C'est jour de marché à Barbès, dans le 18e arrondissement de Paris, l'un des plus défavorisés de la capitale française.

Une foule bigarrée se presse entre les étals, prêtant l'oreille aux appels énergiques des commerçants qui promettent deux kilos de pommes ou d'oranges pour un euro ou un plein panier de navets pour une somme aussi dérisoire.

À l'arrière-plan, des manutentionnaires à la petite semaine s'activent pour garantir que les denrées ne manquent pas. Sans jeter un oeil sur une vieille femme qui inspecte une pomme abandonnée et la met lentement dans son sac avant d'empoigner un peu plus loin quelques poivrons.

 

Non loin d'un conteneur à déchets de la ville, une autre dame au visage ravagé par les années parcourt avec attention les cageots à l'abandon, indifférente au tohu-bohu. À ses pieds, un plein sac de tomates, fruit de sa «récolte» du jour.

«La viande, ce n'est pas bon. Les légumes, il faut bien les laver, bien les cuire. On peut faire des bonnes soupes», avance dans un français chancelant la femme d'origine maghrébine de 87 ans, qui vient chaque semaine au marché dans l'espoir de trouver des produits frais gratuits.

«J'ai une petite retraite», se borne-t-elle à dire pour expliquer son comportement, qui n'a, malheureusement, rien d'original par les temps qui courent.

Faute de moyens, nombre de Français sont contraints de ratisser les marchés pour grappiller les restes des marchands. Ils sont décrits comme les «glaneurs» en référence aux indigents qui inspectaient les champs au Moyen-Âge dans l'espoir de récupérer quelques épis de maïs ou des pommes de terre oubliés lors des récoltes.

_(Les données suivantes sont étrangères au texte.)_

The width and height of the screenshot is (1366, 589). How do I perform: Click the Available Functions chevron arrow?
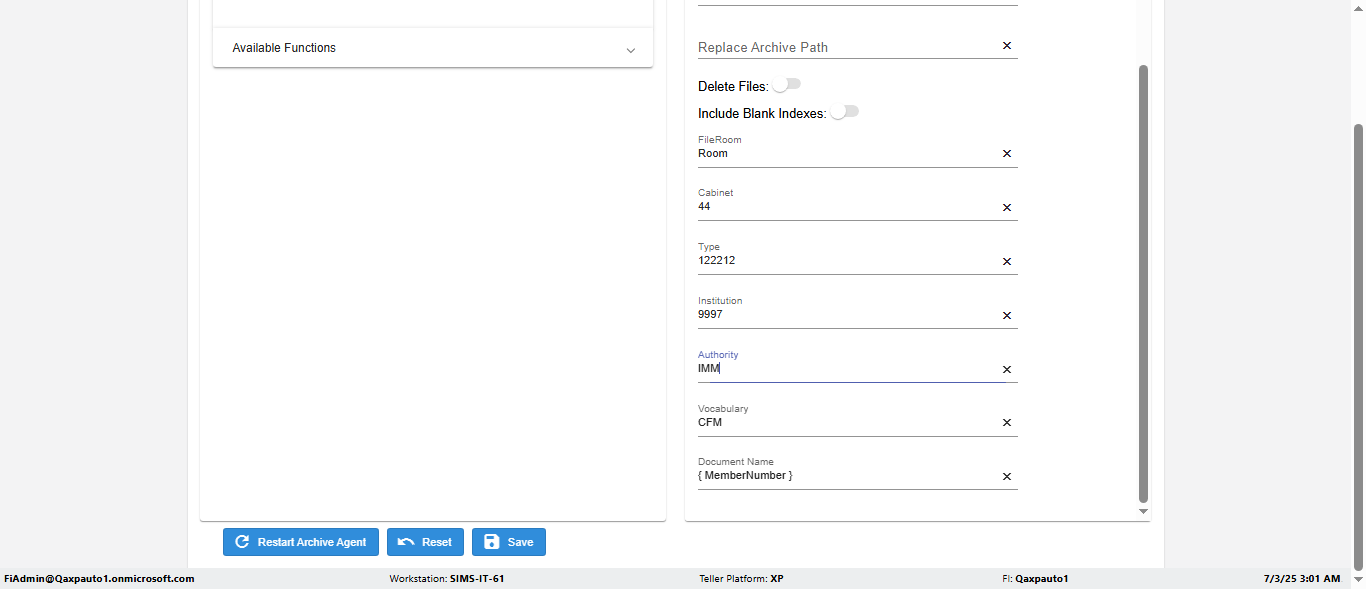point(630,50)
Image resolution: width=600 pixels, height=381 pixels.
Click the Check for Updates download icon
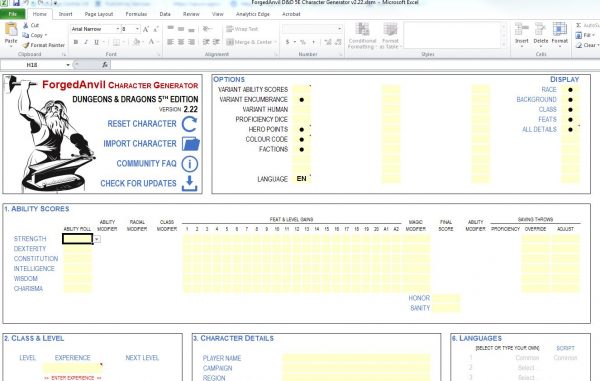pos(189,183)
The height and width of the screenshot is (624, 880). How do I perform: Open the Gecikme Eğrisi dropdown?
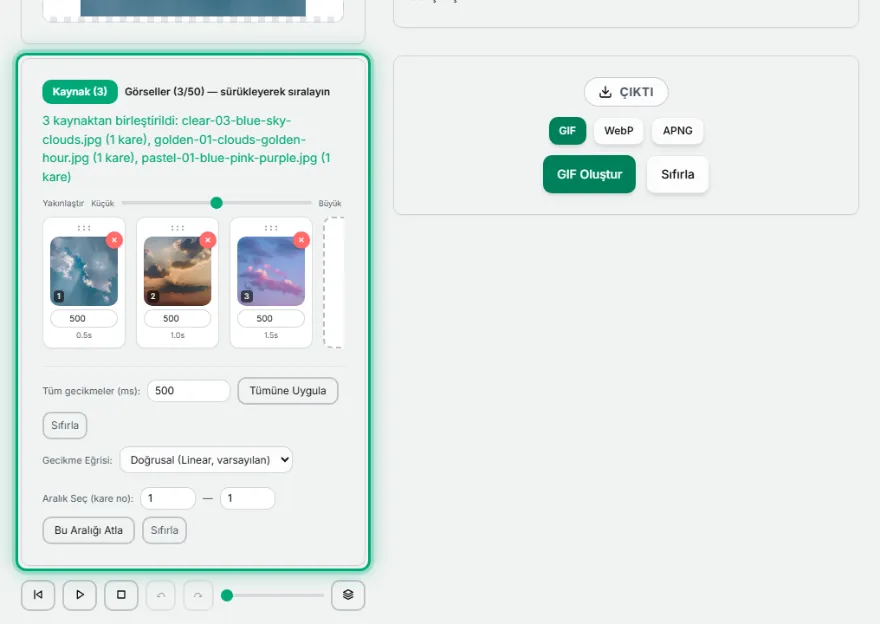pos(206,460)
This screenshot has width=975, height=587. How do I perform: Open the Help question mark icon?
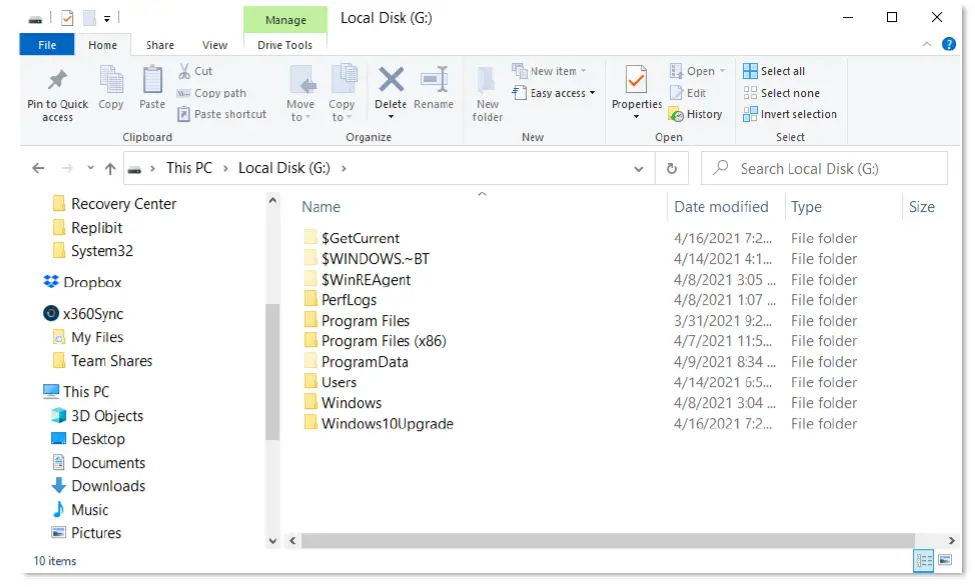949,45
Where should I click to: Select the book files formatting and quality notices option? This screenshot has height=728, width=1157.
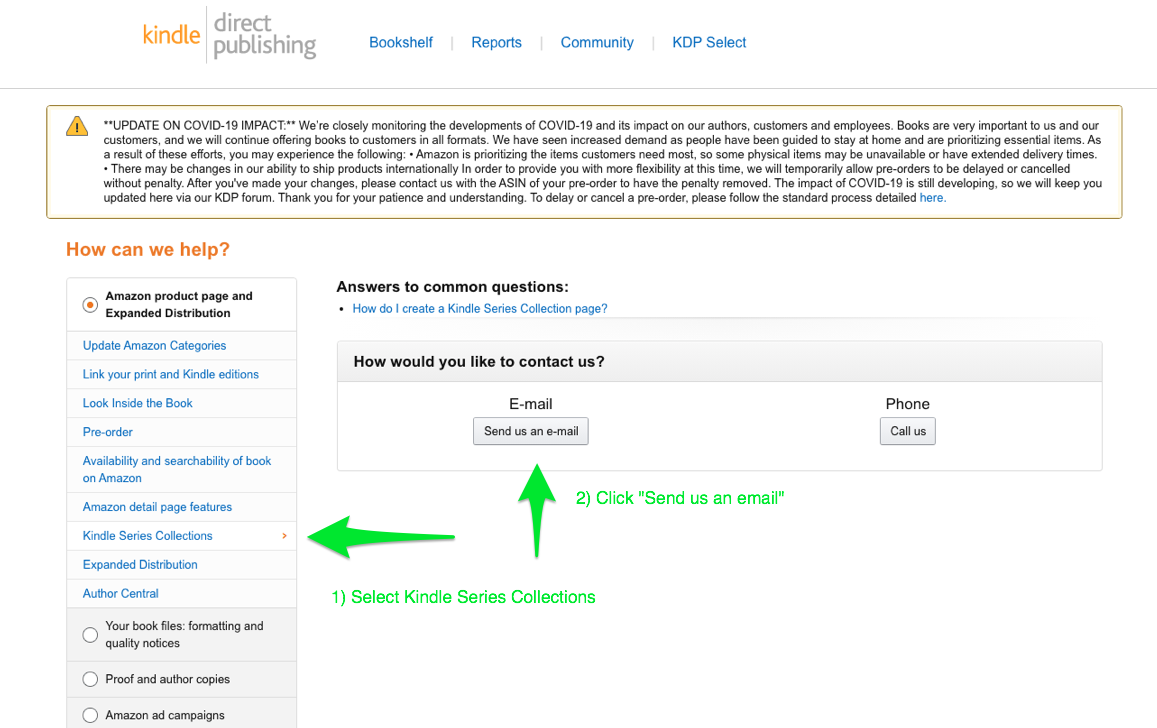pyautogui.click(x=90, y=634)
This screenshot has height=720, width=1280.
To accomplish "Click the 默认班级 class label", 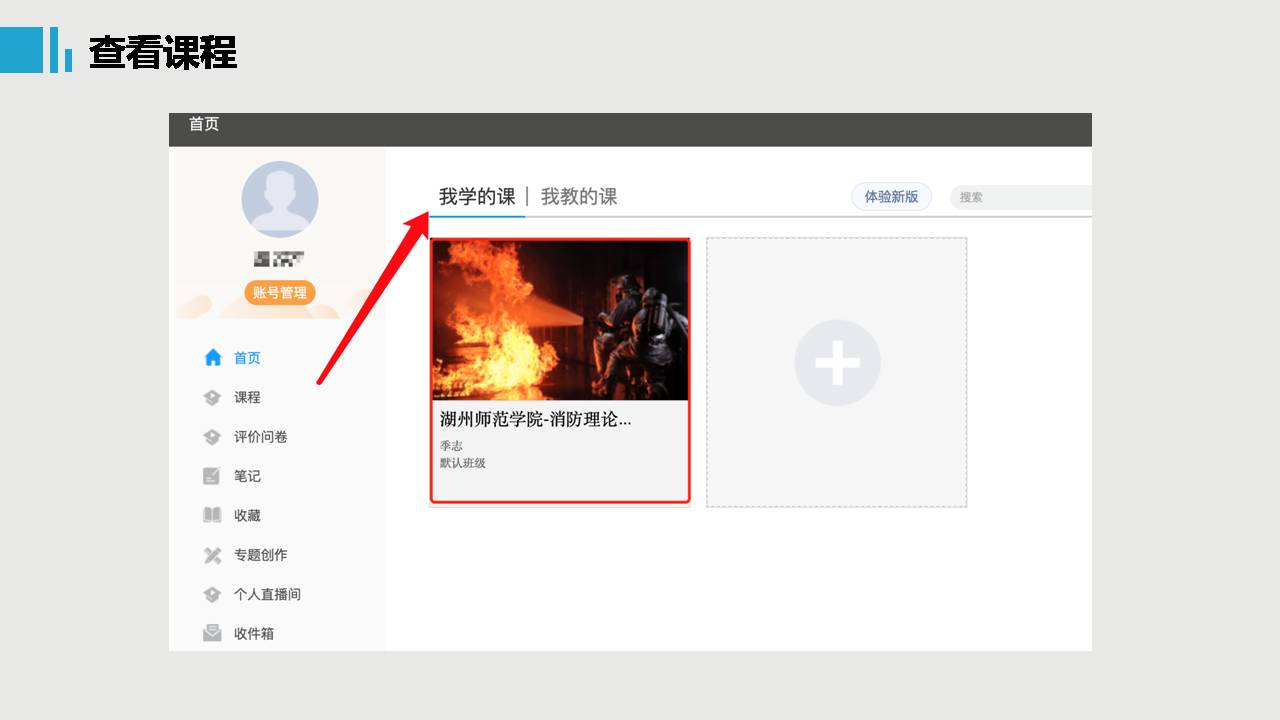I will pyautogui.click(x=463, y=463).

Le Haut commissaire aux solidarités actives, Martin Hirsch, s'est dit «choqué» la semaine dernière par l'importance du phénomène en dévoilant les grandes lignes d'une étude menée dans trois grandes villes françaises, incluant Paris.

Elle révèle qu'aucun segment de la population n'est épargné, étudiants, chômeurs ou retraités se voyant réduits à ce stratagème en raison de difficultés économiques aujourd'hui exacerbées par la crise.

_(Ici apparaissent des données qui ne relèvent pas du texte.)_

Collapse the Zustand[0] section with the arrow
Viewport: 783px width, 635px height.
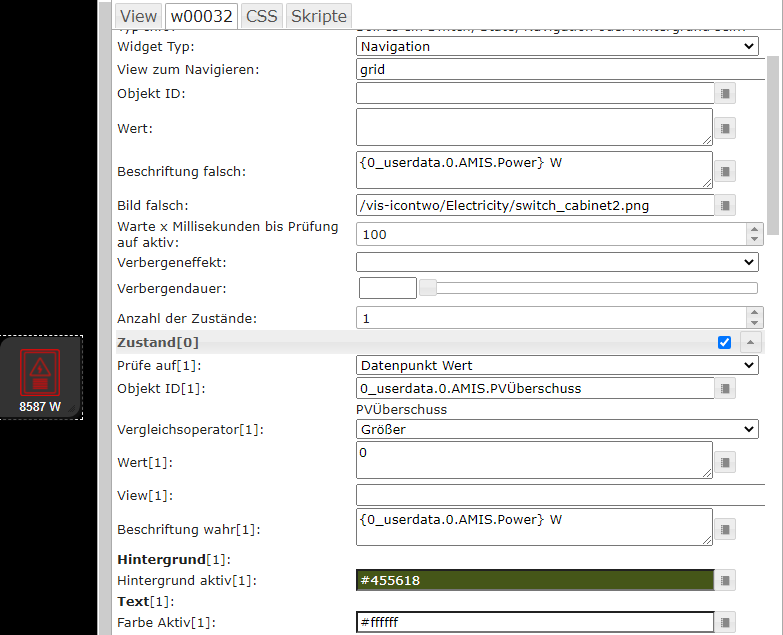tap(751, 342)
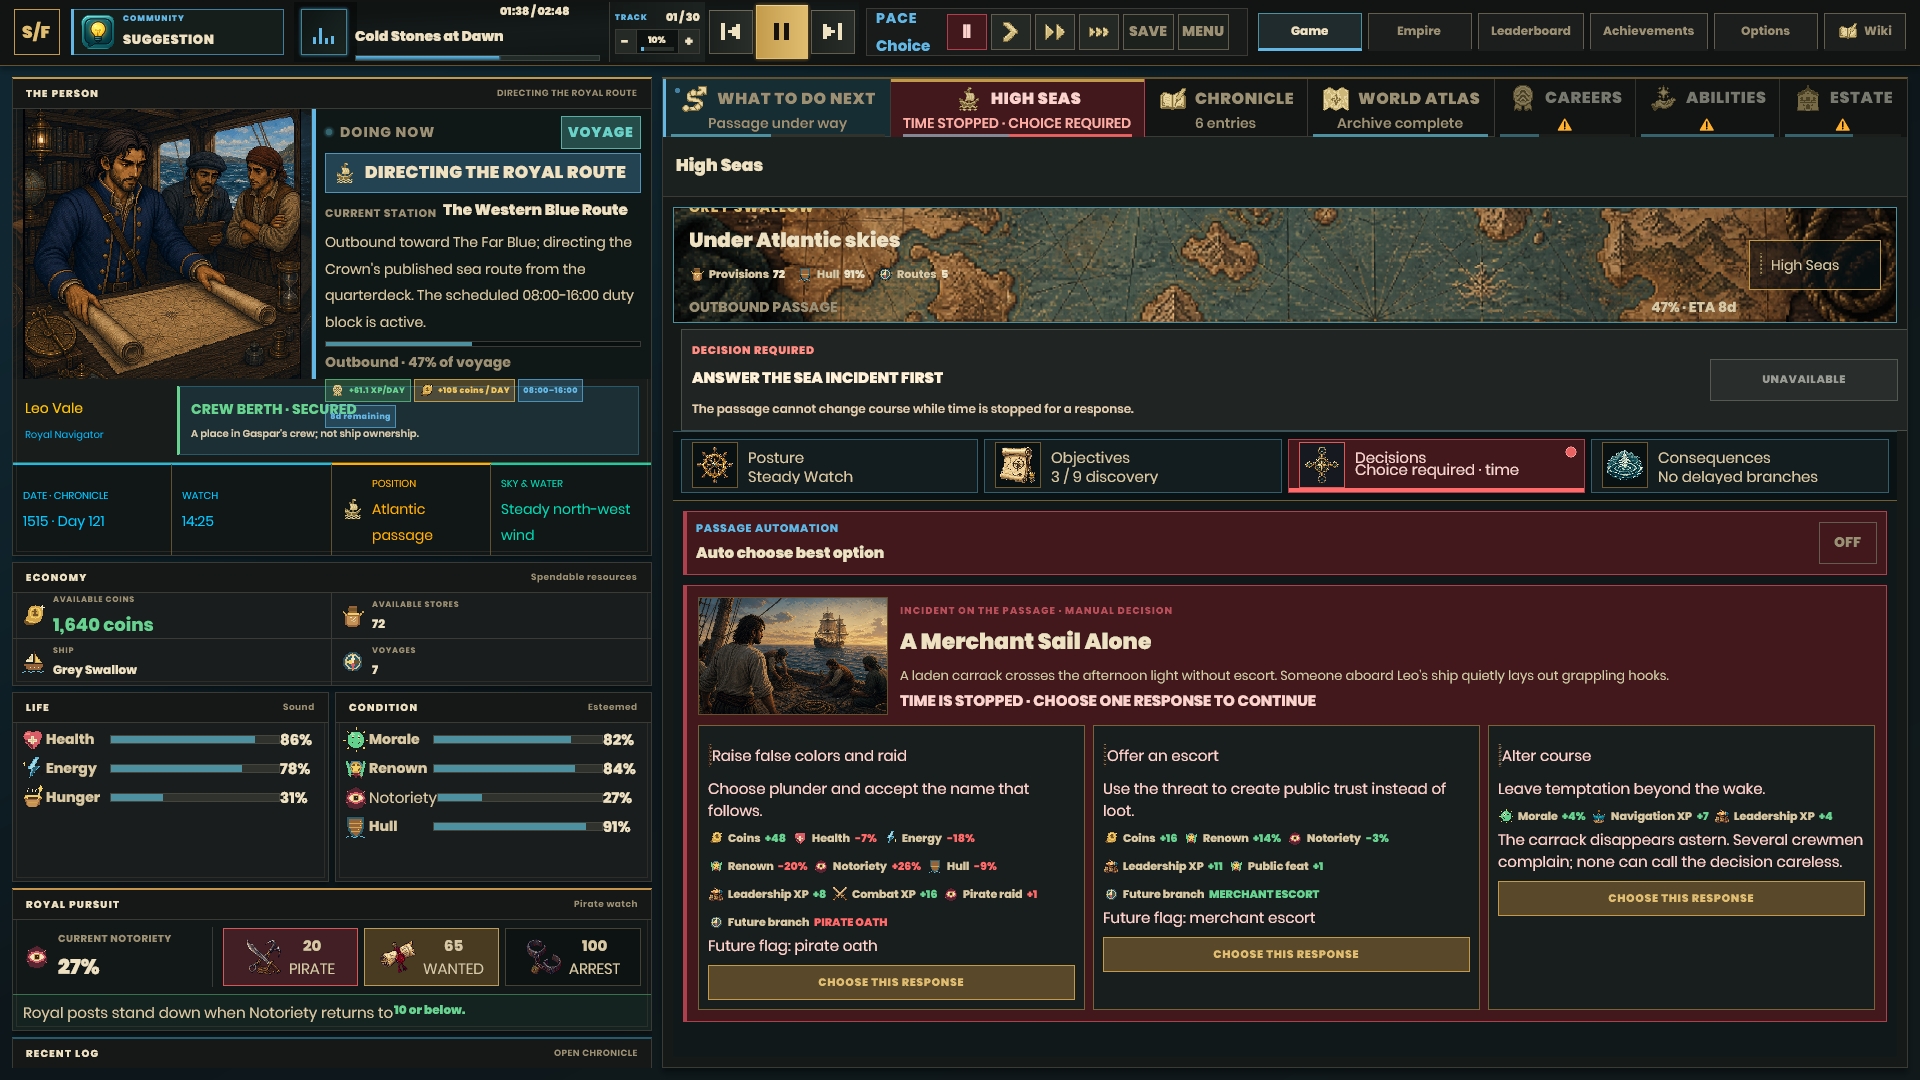Set game pace to fastest speed
Screen dimensions: 1920x1080
(1098, 32)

M. Hirsch a demandé aux associations d'aide alimentaire et aux entreprises de commerce et de distribution de réfléchir aux façons de «faciliter la mise à disposition des invendus» alimentaires pour accroître l'aide aux plus défavorisés.

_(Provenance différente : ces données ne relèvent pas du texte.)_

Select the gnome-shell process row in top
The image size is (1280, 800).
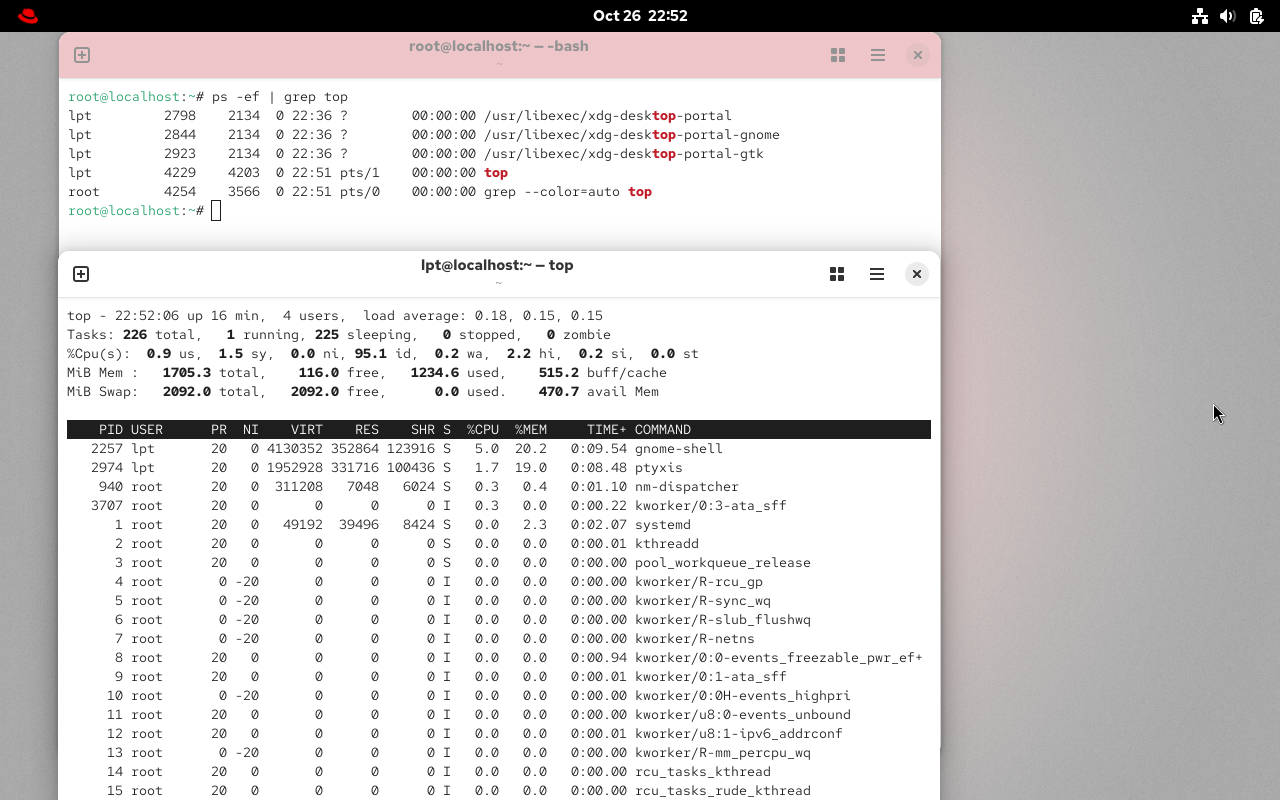pos(498,449)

Au marché de Barbès, les glaneurs se comptent par dizaines. Ils sont si nombreux, en fait, qu'il n'est pas rare de voir des rixes à la fin du marché, des femmes désespérées se disputant les prises du jour, parfois sous le regard de leurs enfants.

Derrière chaque glaneur se cache une histoire de misère, des mésaventures dont personne n'est à l'abri, philosophe Yassim, un habitué qui veille à la récupération de cageots en bois pour une firme privée.

«La semaine dernière, j'ai donné de la nourriture à une femme d'une quarantaine d'années qui était bien habillée. Elle m'a dit que son mari l'avait laissée avec trois enfants à charge et qu'elle n'avait pas de quoi les faire vivre parce qu'elle ne travaille que cinq heures par semaine. Elle m'a dit qu'elle avait honte d'être réduite à faire ça et s'est mise à pleurer», confie Yassim, qui défie parfois les commerçants pour «sauver» quelques fruits et légumes des poubelles.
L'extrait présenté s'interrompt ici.